### QUOTED TEXT
-.-.-

And on the seventh day Elohim finished his work that he had done, and he rested (יִּשְׁבֹּת֙) on the seventh day from all his work that he had done. So Elohim blessed the seventh day and made it holy, because on it Elohim rested from all his work that he had done in creation.
This revelation was given under Moses but it refers to a time before the Mosaic covenant was instituted (c. 16th century BC). That the sovereign Lord, by whose powerful word all things had been brought into being, should have been revealed as resting on the seventh day must have been an arresting thing to hear. It was meant to be startling. It was meant to say that the pattern of working and resting in built into the nature of things. It is the way things are and the way they are meant to be. Further, that a day was set aside as holy (קדשׁ) even before the fall is most significant. There was, as yet, no corruption in the garden. Everything was ritually and morally clean and yet one day out of 7 was consecrated, set aside for rest and worship means that there have always been norms built into the nature of things. We know this is the correct interpretation because the Lord himself revealed it in Exodus 20:11: “Because (כִּ֣י) in six days Yahweh made heaven and earth, the sea, and all that is in them, and rested on the seventh day. Therefore Yahweh blessed the Sabbath day and made it holy.” At Sinai God explained that the Saturday Sabbath pattern being instituted, under Moses, in Israel was grounded in the creational pattern. The Israelite law was a temporary, typological re-statement of the prior, more foundational, permanent creational law.
The Decalogue as we have it in Exodus 20 and Deuteronomy 5 is the Israelite expression of the abiding moral law. The Israelite national covenant expired with the death of Christ. Its purpose was to point to Christ as the righteous covenant keeper (Gal 3–4). If we remember those two truths we may understand the order inherent in the commandments.
93. How are these Commandments divided?
Into two tables: the first of which teaches in four commandments, what duties we owe to God; the second, in six, what duties we owe to our neighbor (Heidelberg Catechism).

-.-.-

Interface element listing:
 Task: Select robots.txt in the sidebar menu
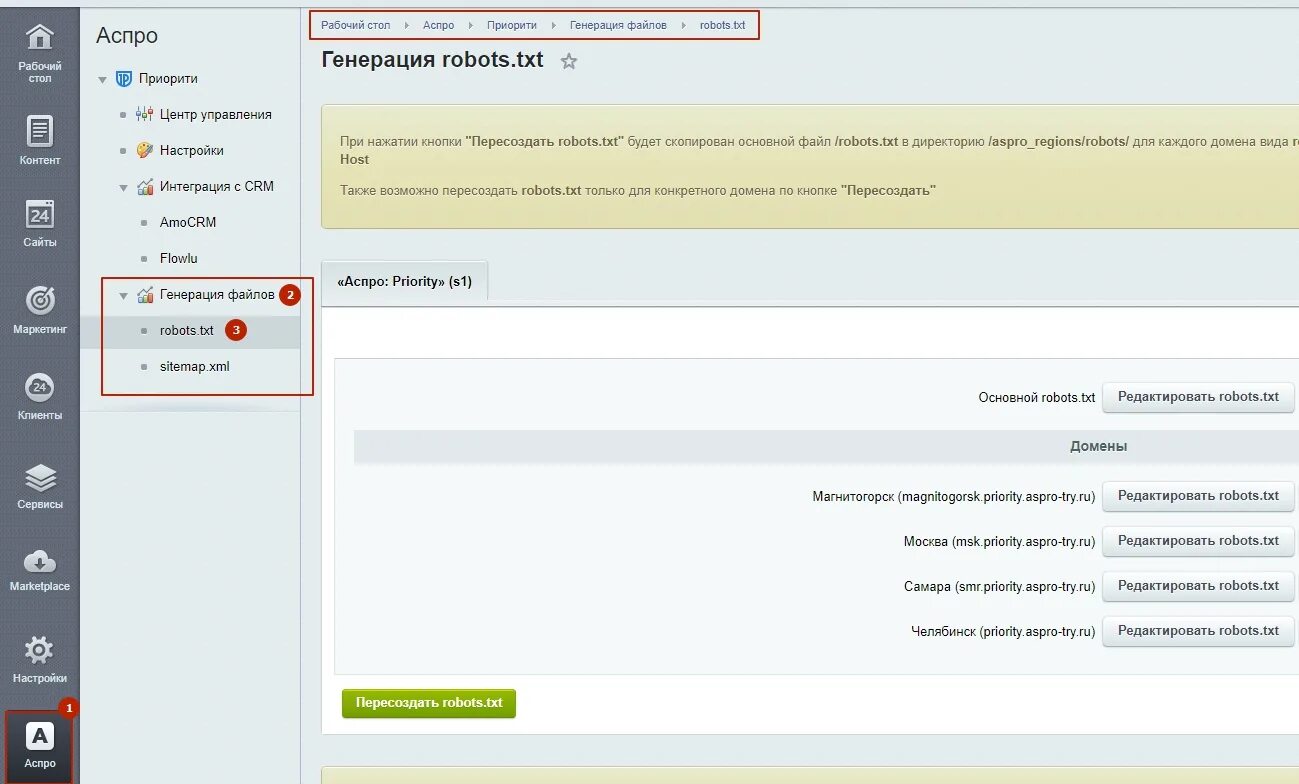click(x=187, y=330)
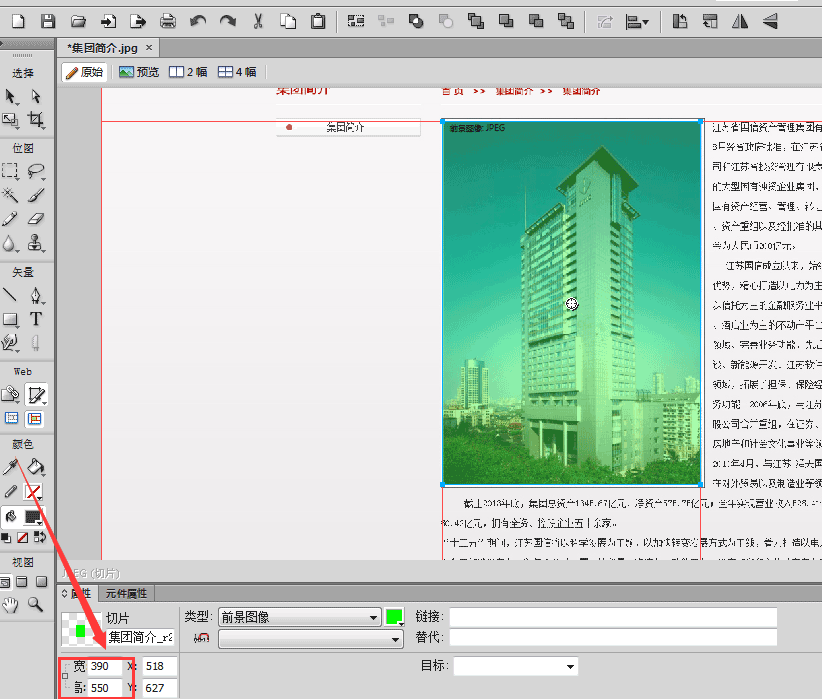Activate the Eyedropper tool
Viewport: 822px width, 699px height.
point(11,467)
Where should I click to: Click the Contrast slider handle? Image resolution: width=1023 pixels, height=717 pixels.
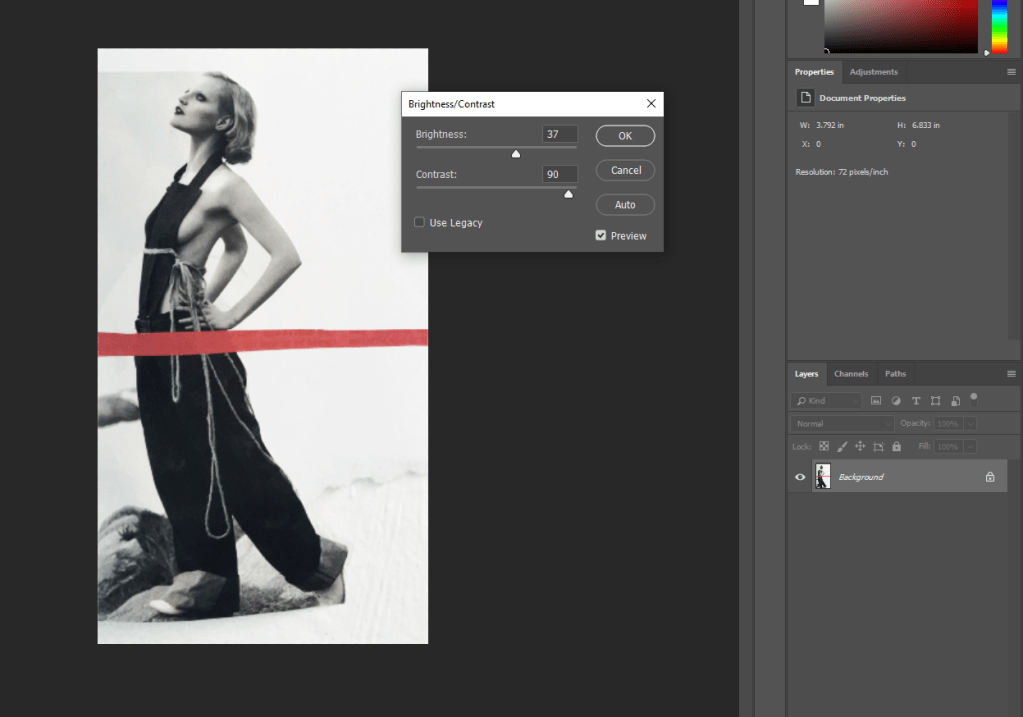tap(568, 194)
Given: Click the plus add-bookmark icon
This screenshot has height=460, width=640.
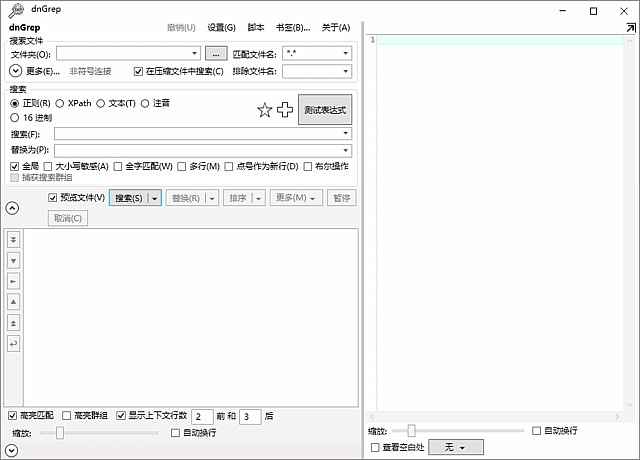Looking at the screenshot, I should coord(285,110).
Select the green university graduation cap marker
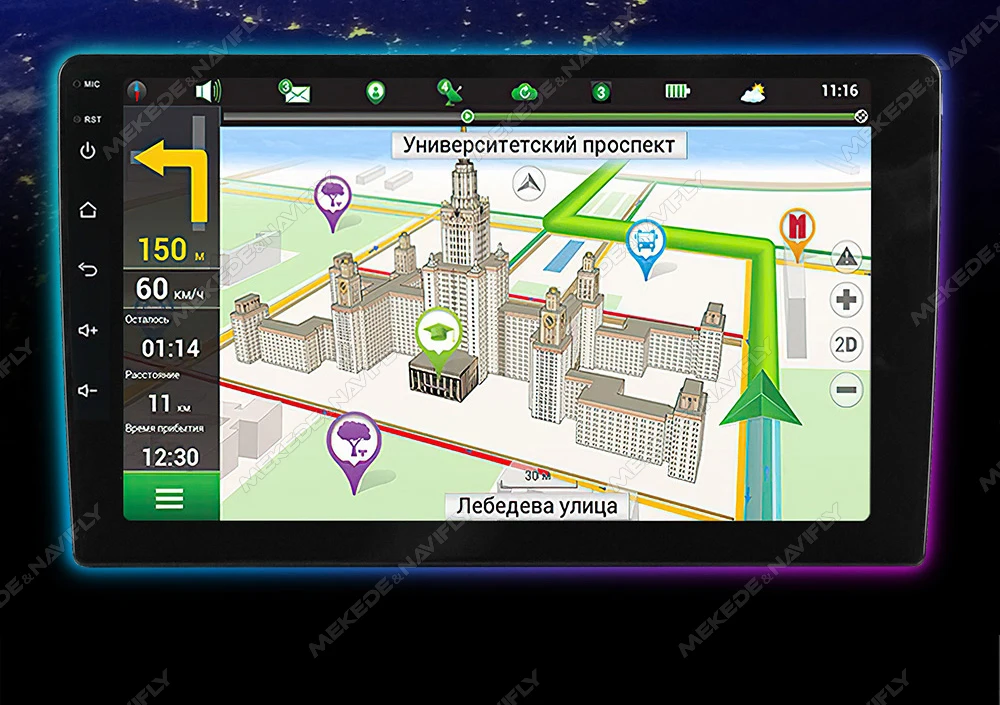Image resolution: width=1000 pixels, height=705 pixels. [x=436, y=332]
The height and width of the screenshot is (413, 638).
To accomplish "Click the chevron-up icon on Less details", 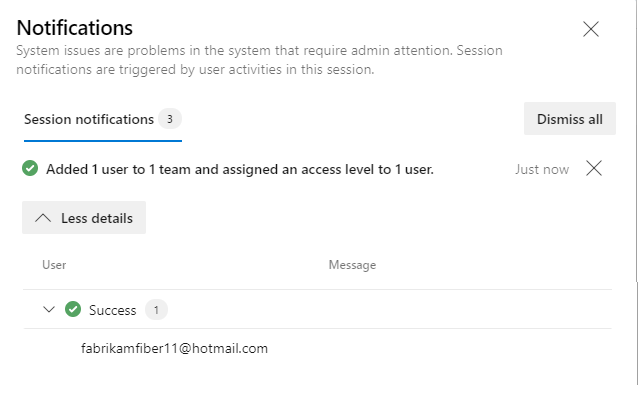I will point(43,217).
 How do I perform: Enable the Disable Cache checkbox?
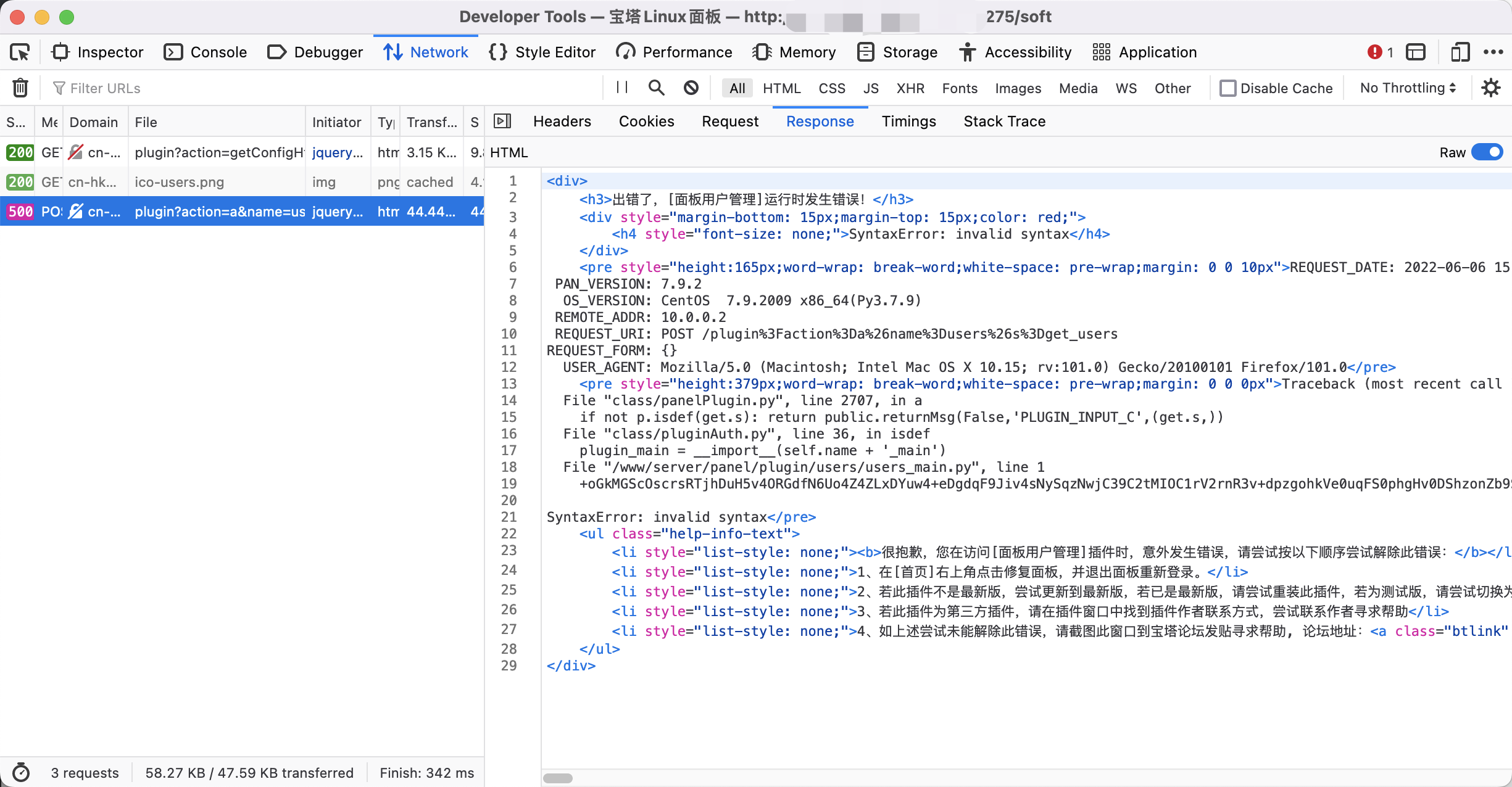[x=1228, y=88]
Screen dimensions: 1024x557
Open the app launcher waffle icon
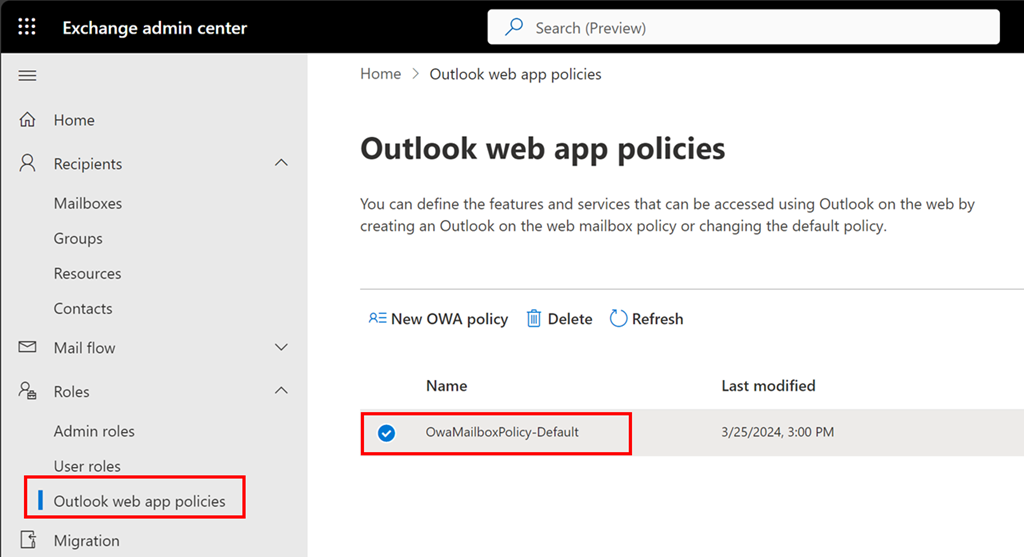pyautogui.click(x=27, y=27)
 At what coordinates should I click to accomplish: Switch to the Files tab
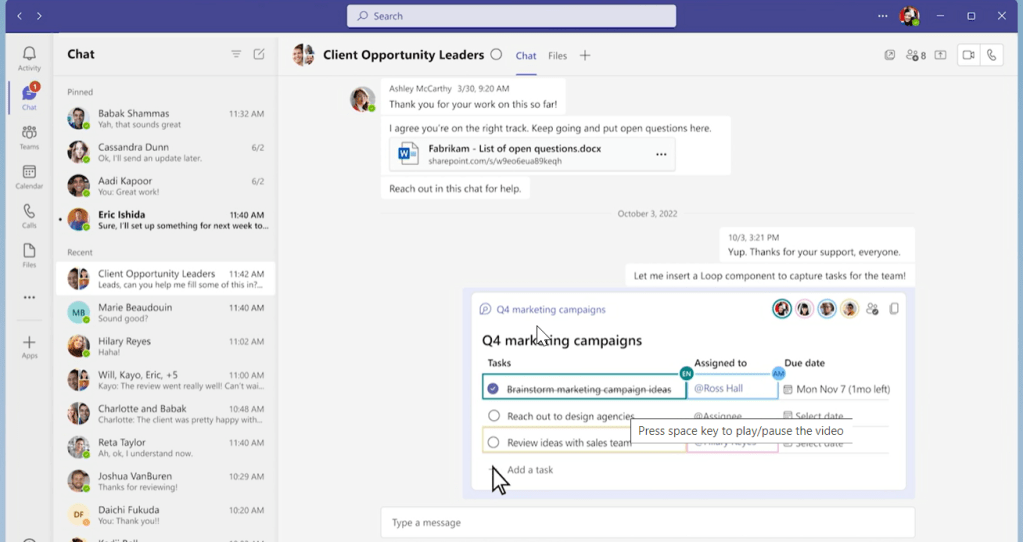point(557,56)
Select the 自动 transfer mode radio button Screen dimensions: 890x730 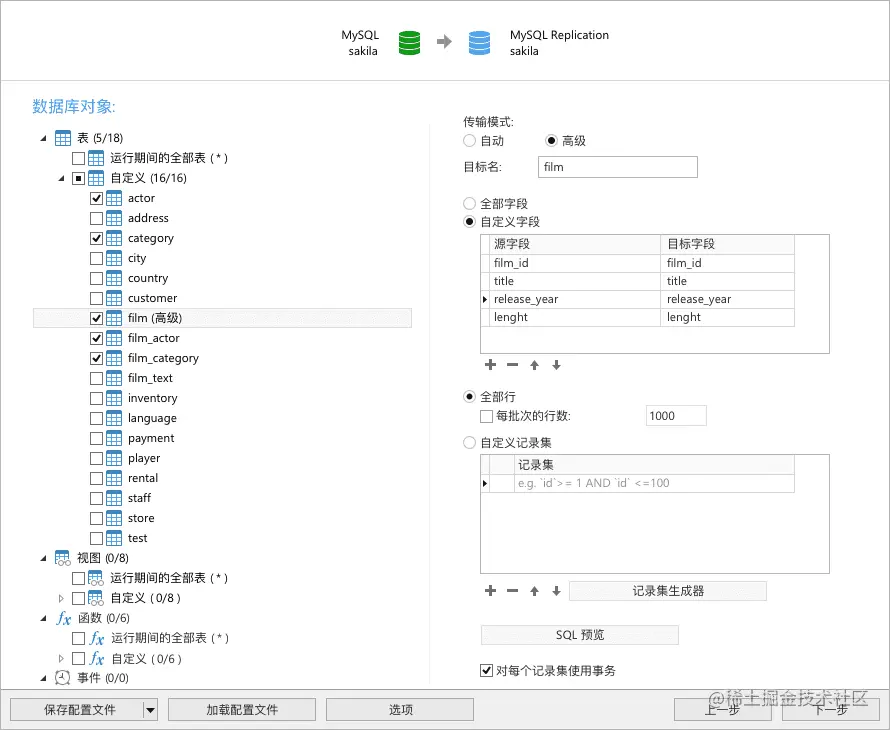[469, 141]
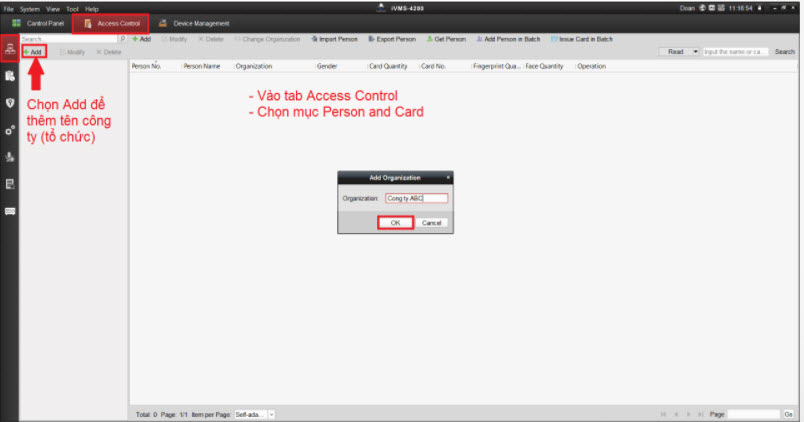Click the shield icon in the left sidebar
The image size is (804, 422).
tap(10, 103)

-.-.-

### WHAT IS NEEDED
Pick up the essay on the Sabbath and the Ten Commandments after its last sentence, and carry it forward.

### OUTPUT BELOW
Historically, the commandments have been ordered differently.1
Philo, Josephus, the Eastern Orthodox, and the Reformed have numbered the commandments as we have them in Heidelberg Catechism 92.2 The Syrian tradition, Augustine, Rome, and the Lutherans combine what we regard as the 1st and 2nd commandments. In their numbering, what we regard as the 3rd commandment becomes the 2nd. They divide what we regard as the 10th commandment into two commandments. In the orthodox Jewish tradition the prologue is regarded as part of the 1st commandment. Note that, in the Reformed numbering, the preface is absent. There is a reason for this. It is an implicit recognition of the distinction between law and gospel. “I am Yahweh Elohim, who brought you out….” is a declaration of the good news of free salvation. “You shall have no other gods” is a different sort of word. It is law. This is not a fanciful reading of the decalogue. It is the We confess this distinction in Westminster Larger Catechism 101.
What is the preface to the Ten Commandments?
The preface to the Ten Commandments is contained in these words, I am the LORD thy God, which have brought thee out of the land of Egypt, out of the house of bondage. Wherein God manifesteth his sovereignty, as being JEHOVAH, the eternal, immutable, and almighty God; having his being in and of himself, and giving being to all his words and works: and that he is a God in covenant, as with Israel of old, so with all his people; who, as he brought them out of their bondage in Egypt, so he delivereth us from our spiritual thraldom; and that therefore we are bound to take him for our God alone, and to keep all his commandments.
The preface to the commandments is one thing, the commandments are another. The gospel has consequences but those consequences do not turn the gospel into law nor do they turn the law into good news for sinners with respect to our standing with God.
Otherwise the order followed by the Eastern Orthodox and the Reformed churches agrees with the orthodox Jewish order.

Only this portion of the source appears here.